→ **BRIEF**:
The answer should be the exact lines from the line containing "Task: Click the help icon beside Test" through the last line of the material below, with no pictures.

→ **DATA SECTION**:
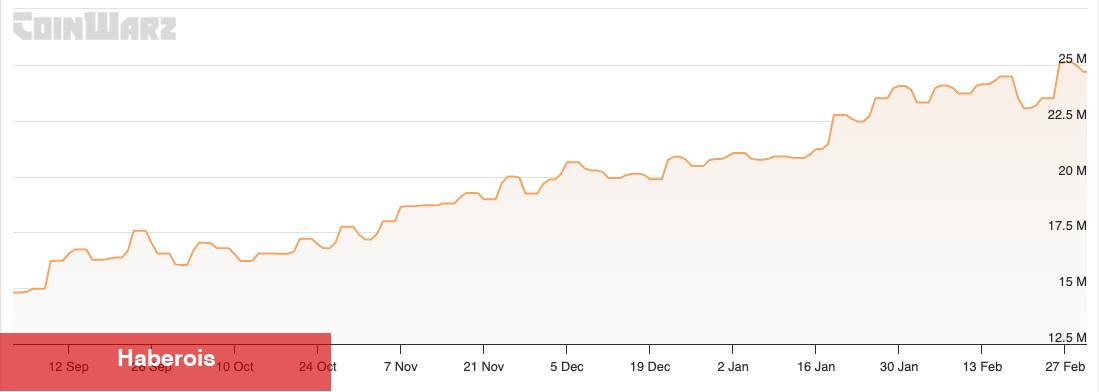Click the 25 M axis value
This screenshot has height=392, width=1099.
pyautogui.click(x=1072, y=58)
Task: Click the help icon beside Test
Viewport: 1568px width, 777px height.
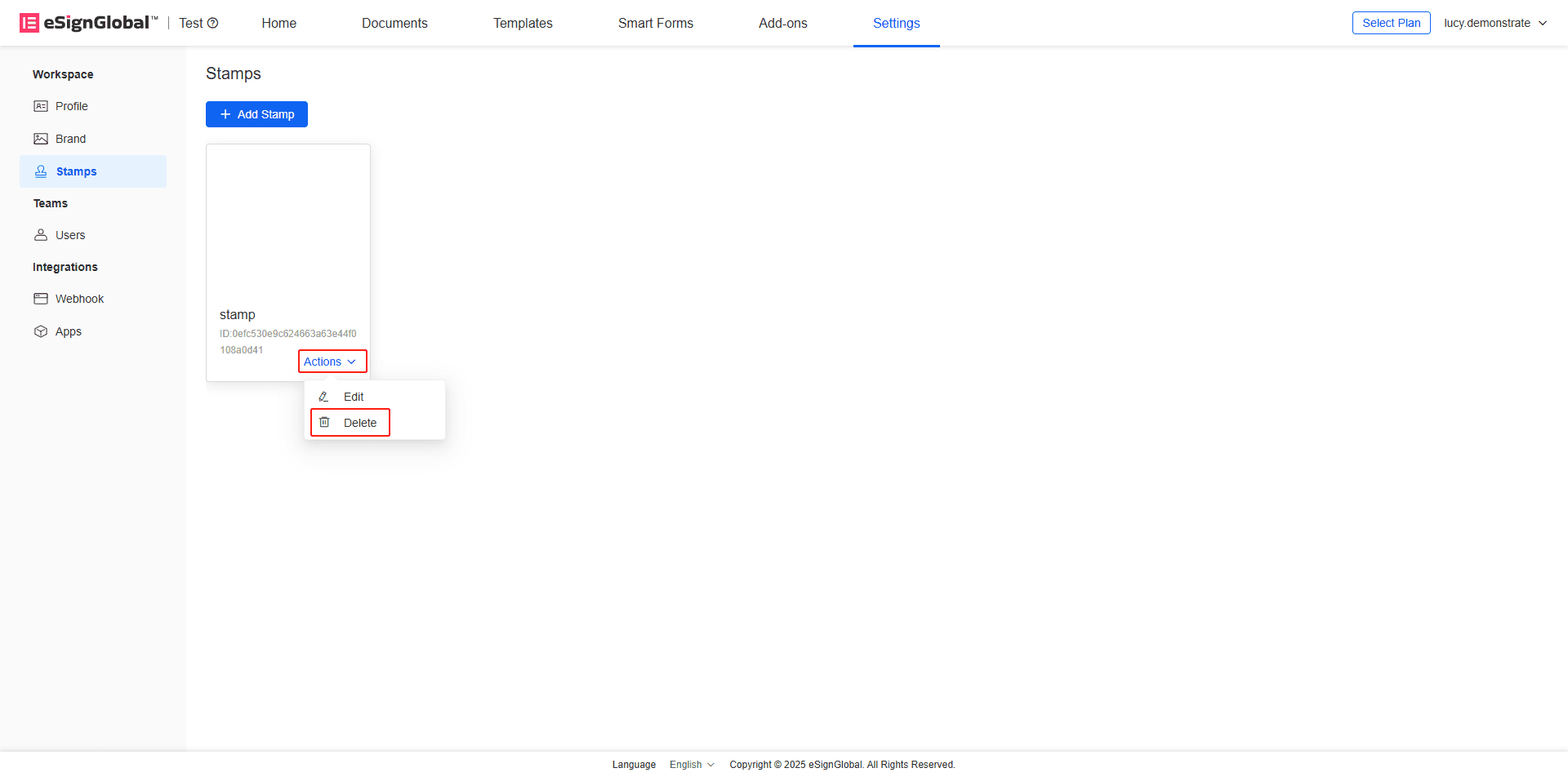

→ **REPLY**:
Task: Click the help icon beside Test
Viewport: 1568px width, 777px height.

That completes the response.